NinjaOneでスマートフォンやタブレットを管理する機能を説明します。Agent管理との違い、会社所有とBYODの管理範囲、AppleとGoogle側で必要な準備、証明書の期限管理を解説します。

目次

スマートフォンやタブレットを管理する機能です。Agentによる管理とは仕組みが異なるため、前提と制約を最初に理解してください。

Agentによる管理との違い

PCとモバイルデバイスでは、管理の仕組みが根本的に違います。

Agentによる管理MDMによる管理
仕組み常駐プログラムが動作するOSの管理機能を通じて制御する
制御の範囲幅広い操作が可能OSが許可した範囲に限られる
スクリプト実行できるできない
リモート操作画面共有が可能制限される
情報の収集詳細に取得できる取得できる範囲が限られる

MDMではOSが許可した範囲でしか制御できません。「PCと同じことができる」という期待で導入すると、できないことの多さに戸惑います。

対応するデバイス

OS管理方法
iOS / iPadOSMDMのみ
AndroidMDMのみ
macOSAgentとMDMの併用

macOSは例外です。Agentで詳細な管理を行いつつ、MDMで権限の事前承認や構成プロファイルの配布を行います。詳細はmacOSの登録を参照してください。

登録方式の違い

デバイスの所有形態によって、管理できる範囲が変わります。

方式所有管理できる範囲
会社所有として登録会社デバイス全体
BYODとして登録個人業務領域のみ

BYODでは、個人の写真や連絡先には触れられません。業務データだけを管理し、退職時には業務領域だけを消去します。

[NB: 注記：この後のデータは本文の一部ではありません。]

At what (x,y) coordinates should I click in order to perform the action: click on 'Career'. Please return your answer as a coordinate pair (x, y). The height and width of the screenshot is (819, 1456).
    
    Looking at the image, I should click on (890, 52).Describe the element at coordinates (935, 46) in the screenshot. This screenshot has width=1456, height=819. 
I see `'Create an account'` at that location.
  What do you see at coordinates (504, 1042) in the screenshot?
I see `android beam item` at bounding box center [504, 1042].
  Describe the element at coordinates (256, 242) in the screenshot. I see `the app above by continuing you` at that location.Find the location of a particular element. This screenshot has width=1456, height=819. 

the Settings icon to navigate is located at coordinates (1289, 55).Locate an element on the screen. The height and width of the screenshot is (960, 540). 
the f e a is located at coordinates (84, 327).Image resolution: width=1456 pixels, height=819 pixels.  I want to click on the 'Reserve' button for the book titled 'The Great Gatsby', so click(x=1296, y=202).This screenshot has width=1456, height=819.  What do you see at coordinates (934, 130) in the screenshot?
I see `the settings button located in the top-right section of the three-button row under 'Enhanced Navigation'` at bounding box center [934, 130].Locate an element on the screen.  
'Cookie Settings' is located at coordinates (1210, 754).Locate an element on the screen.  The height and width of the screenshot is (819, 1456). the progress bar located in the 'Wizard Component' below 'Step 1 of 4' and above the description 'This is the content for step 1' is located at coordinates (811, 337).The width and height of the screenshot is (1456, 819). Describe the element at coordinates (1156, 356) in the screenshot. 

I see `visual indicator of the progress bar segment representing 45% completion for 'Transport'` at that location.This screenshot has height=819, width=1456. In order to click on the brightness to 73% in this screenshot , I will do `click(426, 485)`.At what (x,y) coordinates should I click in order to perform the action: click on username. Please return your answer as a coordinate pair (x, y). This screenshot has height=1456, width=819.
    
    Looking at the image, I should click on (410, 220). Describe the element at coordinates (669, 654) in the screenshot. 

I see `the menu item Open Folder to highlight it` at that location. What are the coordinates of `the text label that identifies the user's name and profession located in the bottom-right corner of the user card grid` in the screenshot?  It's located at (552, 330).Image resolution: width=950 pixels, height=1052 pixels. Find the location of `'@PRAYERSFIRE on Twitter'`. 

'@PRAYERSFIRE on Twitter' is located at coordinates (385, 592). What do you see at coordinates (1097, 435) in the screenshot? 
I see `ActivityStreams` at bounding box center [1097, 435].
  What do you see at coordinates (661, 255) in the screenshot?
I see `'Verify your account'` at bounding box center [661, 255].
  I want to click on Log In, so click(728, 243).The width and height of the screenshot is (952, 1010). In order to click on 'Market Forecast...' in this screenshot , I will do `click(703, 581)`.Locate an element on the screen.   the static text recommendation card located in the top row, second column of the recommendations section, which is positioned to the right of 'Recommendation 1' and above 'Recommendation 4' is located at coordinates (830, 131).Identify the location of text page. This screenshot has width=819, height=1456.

会社所有のデバイスでは、より強い制御が可能です。アプリのインストール制限、機能の無効化、完全な初期化などが行えます。

【運用のポイント】 所有形態を曖昧にしないでください。「会社が買ったが私物としても使っていい」という運用は、管理の範囲を決められません。会社所有なら会社所有として登録し、私的利用の可否は別途ルールで定めてください。

事前に必要な準備

登録の前に、プラットフォームごとの準備が必要です。

プラットフォーム必要な準備
iOS / iPadOS / macOSAppleのプッシュ通知証明書、Apple Business Managerの登録
AndroidAndroid Enterpriseの設定、Googleアカウントの紐づけ

いずれも、NinjaOne側だけでは完結しません。AppleやGoogleのサービス側での作業が必要です。

これらの準備には、組織を代表するアカウントが必要になります。個人のアカウントで設定すると、その人が退職したときに管理できなくなります。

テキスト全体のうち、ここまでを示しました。